Notons à ce sujet que 6 % des actes signalés émanent de délégué-e-s du personnel. Face à cette situation, nous relevons des appels, notamment de collégues hétérosexuels, agacés par les propos homophobes de leurs collègues, demandant des conseils pour mieux ouvrir la discussion et faire cesser ces propos.
Il arrive encore que, suite à une agression physique et des insultes, les supérieurs hiérarchiques tentent ou conseillent de minimiser les faits. Dans le meilleur des cas, l’agresseur reçoit un simple avertissement. Ainsi, un proviseur n’a pas estimé nécessaire de sanctionner un élève qui a insulté un professeur. Cette absence de prise en compte est fréquemment évoquée, lorsque le supérieur hiérarchique n’est pas lui-même l’agresseur.
Au sein de petites structures (restaurants, par exemple), il est difficile de trouver une quelconque forme de soutien : absence de délégués du personnel, collègues craignant de perdre leur place.

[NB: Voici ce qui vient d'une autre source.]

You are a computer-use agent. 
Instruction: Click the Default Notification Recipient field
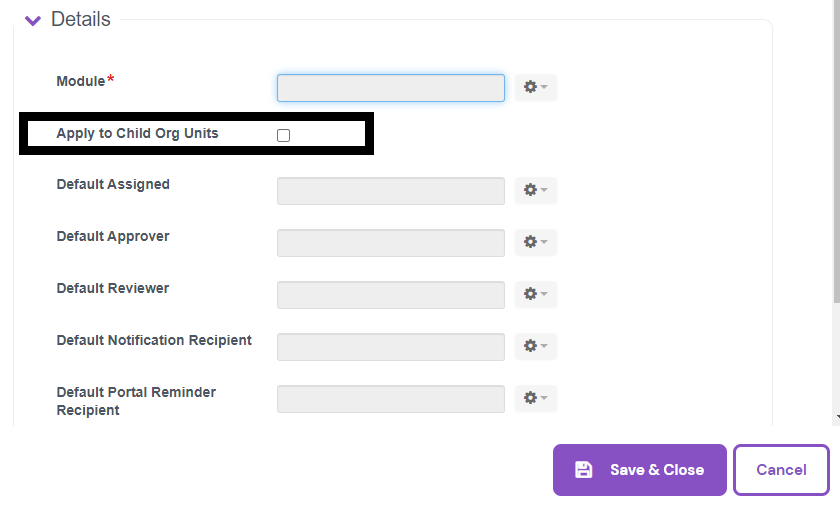390,346
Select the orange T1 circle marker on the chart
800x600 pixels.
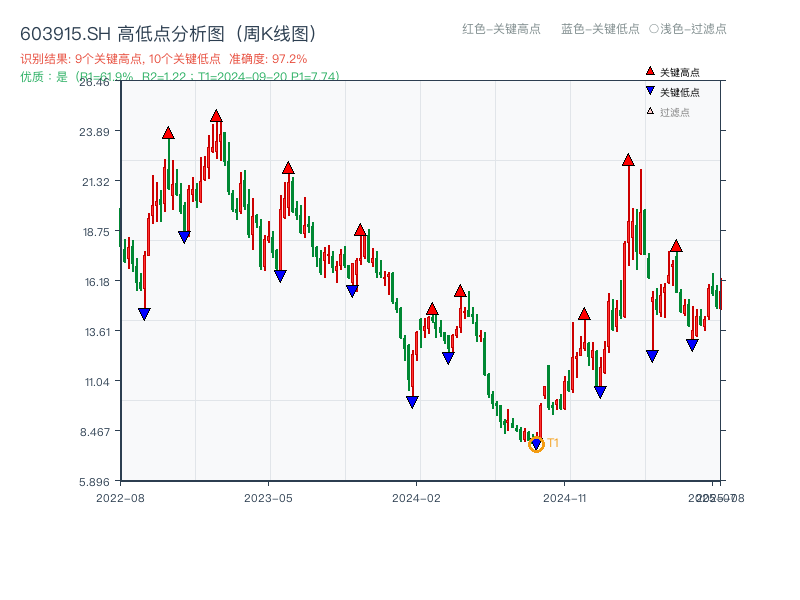[537, 443]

A l’inverse, il est heureux de voir que les manifestations de soutien peuvent exister dans d’autres structures (44 % des témoignages) : un médecin du travail, qui rappelle à l’employeur l’importance des faits ; un DRH, qui accompagne une victime au commissariat pour le dépôt de plainte ; une autre victime, menacée de poursuites après avoir souligné le caractère homophobe de propos tenus par son directeur, a reçu le soutien immédiat de ses collègues.
Les appels sur la ligne d’écoute de l’association permettent parfois aux victimes de mieux définir, de comprendre le caractère LGBTphobe des situations vécues au travail. La démarche du dépôt de plainte est alors facilitée.

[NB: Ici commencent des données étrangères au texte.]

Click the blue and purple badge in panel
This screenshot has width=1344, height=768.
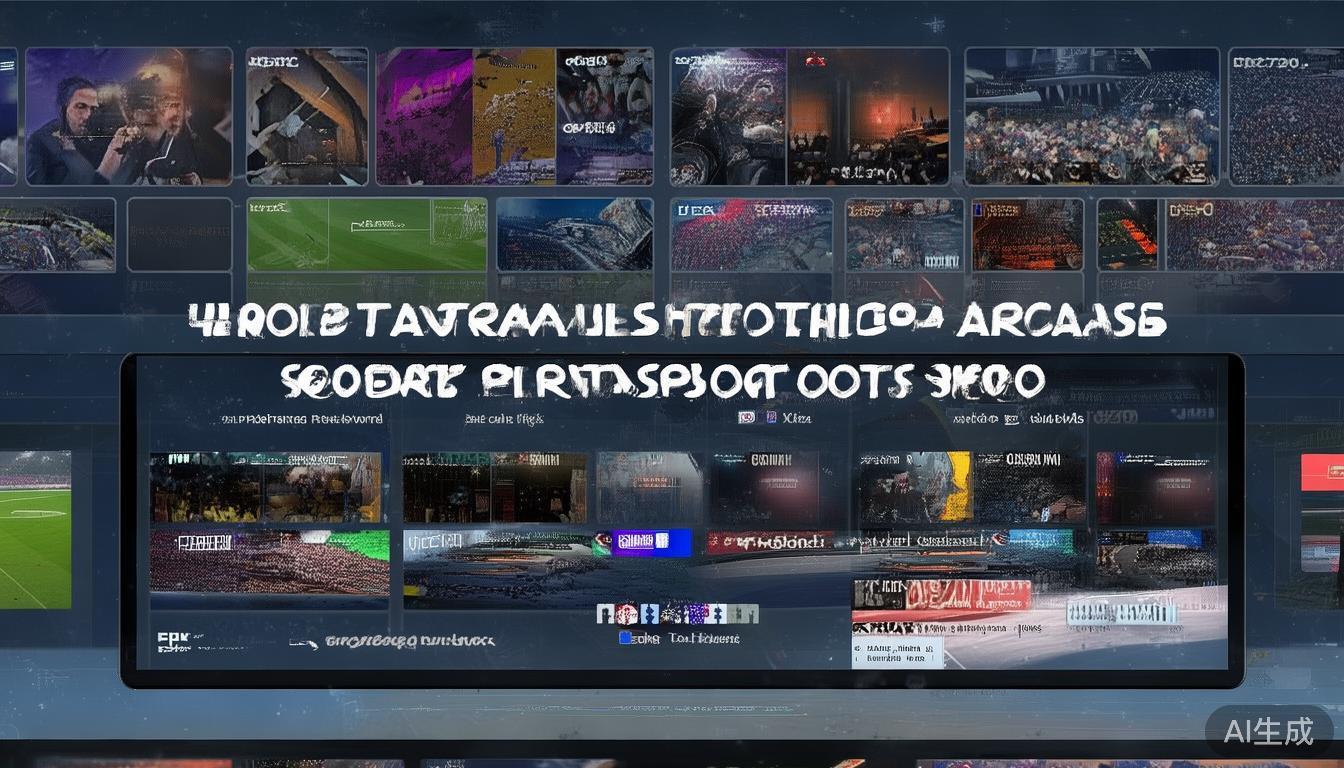point(651,543)
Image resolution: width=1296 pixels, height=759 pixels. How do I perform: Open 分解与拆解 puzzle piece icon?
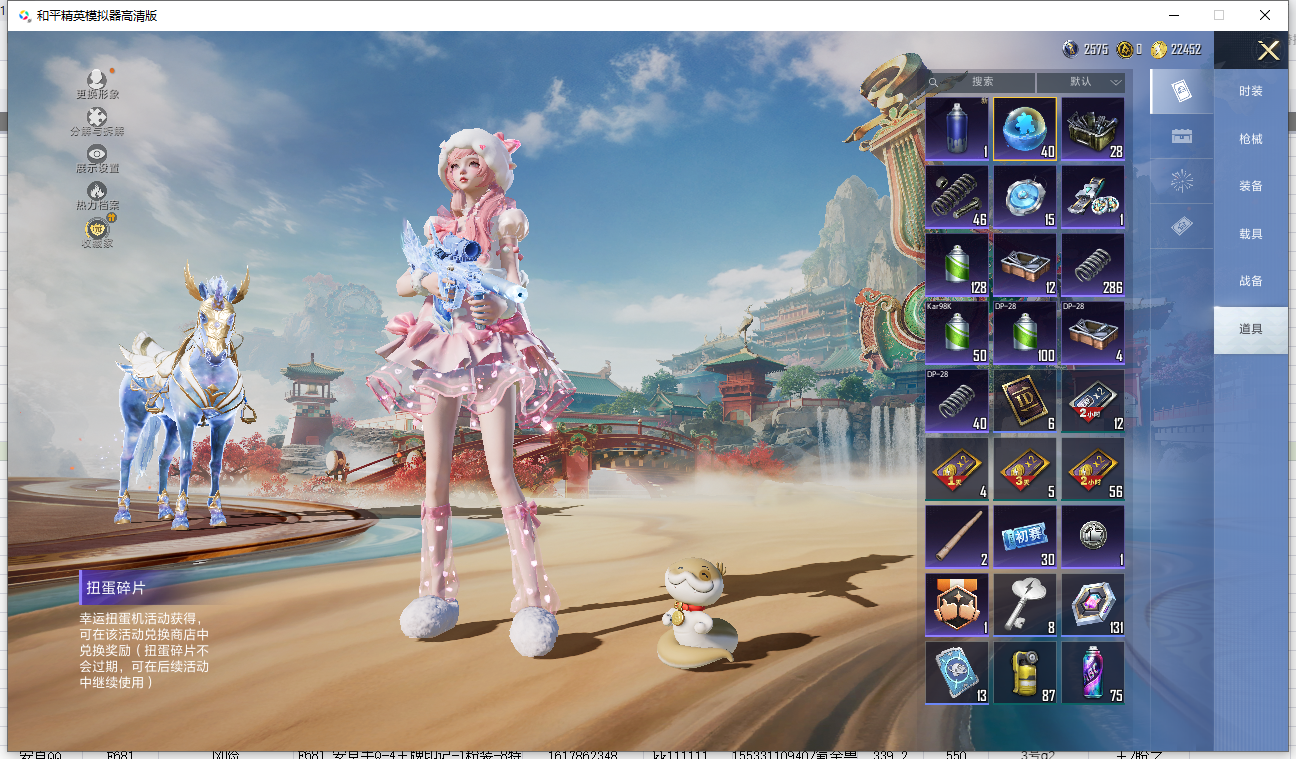tap(97, 118)
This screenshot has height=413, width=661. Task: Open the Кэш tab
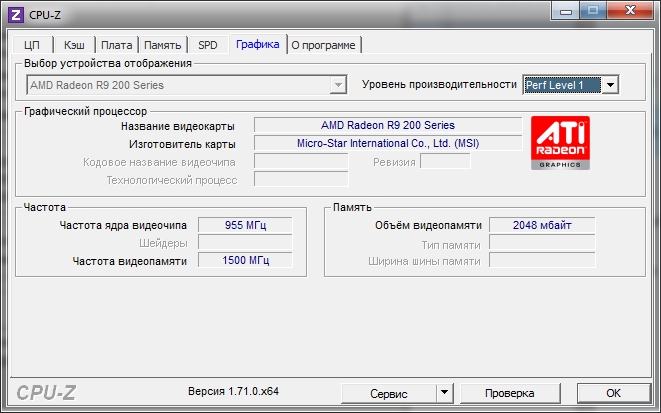point(74,45)
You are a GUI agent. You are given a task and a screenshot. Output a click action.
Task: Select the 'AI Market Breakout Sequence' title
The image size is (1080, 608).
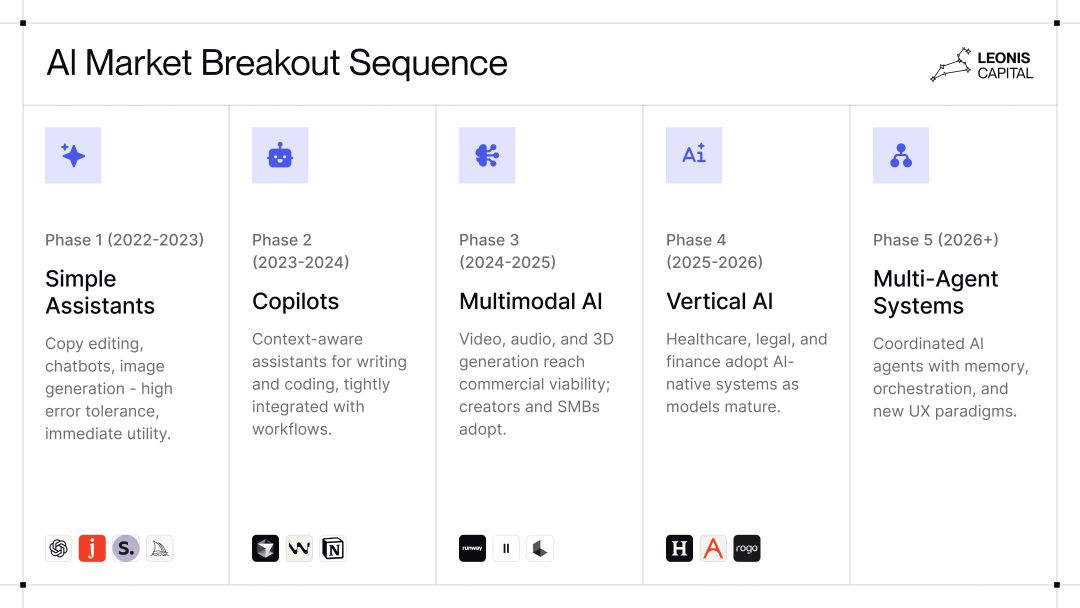coord(277,63)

L’acte ou la parole homophobe, biphobe et transphobe dans un contexte professionnel demeure difficile à prouver. Soit les propos sont tenus volontairement en l’absence de témoins, soit les collègues présent-e-s ne souhaitent pas témoigner, par crainte de perdre leur place ou d’être mal vu-e-s.
Par ailleurs, dès l’évocation de l’homosexualité du ou de la salarié-e, des pressions peuvent apparaître pour accélérer son départ. De même, certain-e-s supérieurs hiérarchiques se moquent ouvertement des règles du Code du travail en n’hésitant pas à évoquer oralement l’homosexualité comme motif d'une procédure de licenciement.
Que dit la loi ?
Les discriminations au travail liées à l'orientation sexuelle, au sexe, à l'état de santé, sont interdites. Quelle que soient les phases de la vie professionnelle.
On distingue notamment :
l'entrave portée à l'activité économique d'une personne (physique ou morale) en raison de son orientation sexuelle
Le refus d'embauche
le licenciement
les conditions d'emploi et de travail
les harcèlements moral et sexuel
Que faire face à une situation homophobe sur son lieu de travail ? Les salariés victimes d’agissements homophobes et de discriminations à l'emploi disposent d'un recours devant différents organismes (conseil de prud'hommes, tribunal administratif, justice) pour les faire cesser ou demander réparation du préjudice subi. Mais avant toute démarche judiciaire, le salarié peut faire intervenir des personnes dans son entreprise : la direction des ressources humaines (quand il y en a une), les représentants du personnel ou les délégués syndicaux, voire la direction. Il peut également saisir l'inspection du travail. Après, tout change selon l’accueil que l’on reçoit. Il est également possible de prendre conseil auprès de lignes d’information spécialisées ou de permanences d’avocat. Un appel sur la ligne de SOS homophobie permettra d’obtenir des informations plus adaptées à une situation personnelle. Au cours d’une procédure judiciaire, le salarié ou la personne mise en cause peuvent engager une procédure de médiation. Le choix du médiateur fait l'objet d'un accord entre les parties. Le médiateur tente de les concilier et leur soumet des propositions écrites en vue de mettre fin au problème. En cas d'échec de la conciliation, il informe les parties des éventuelles sanctions encourues et des garanties prévues en faveur de la victime.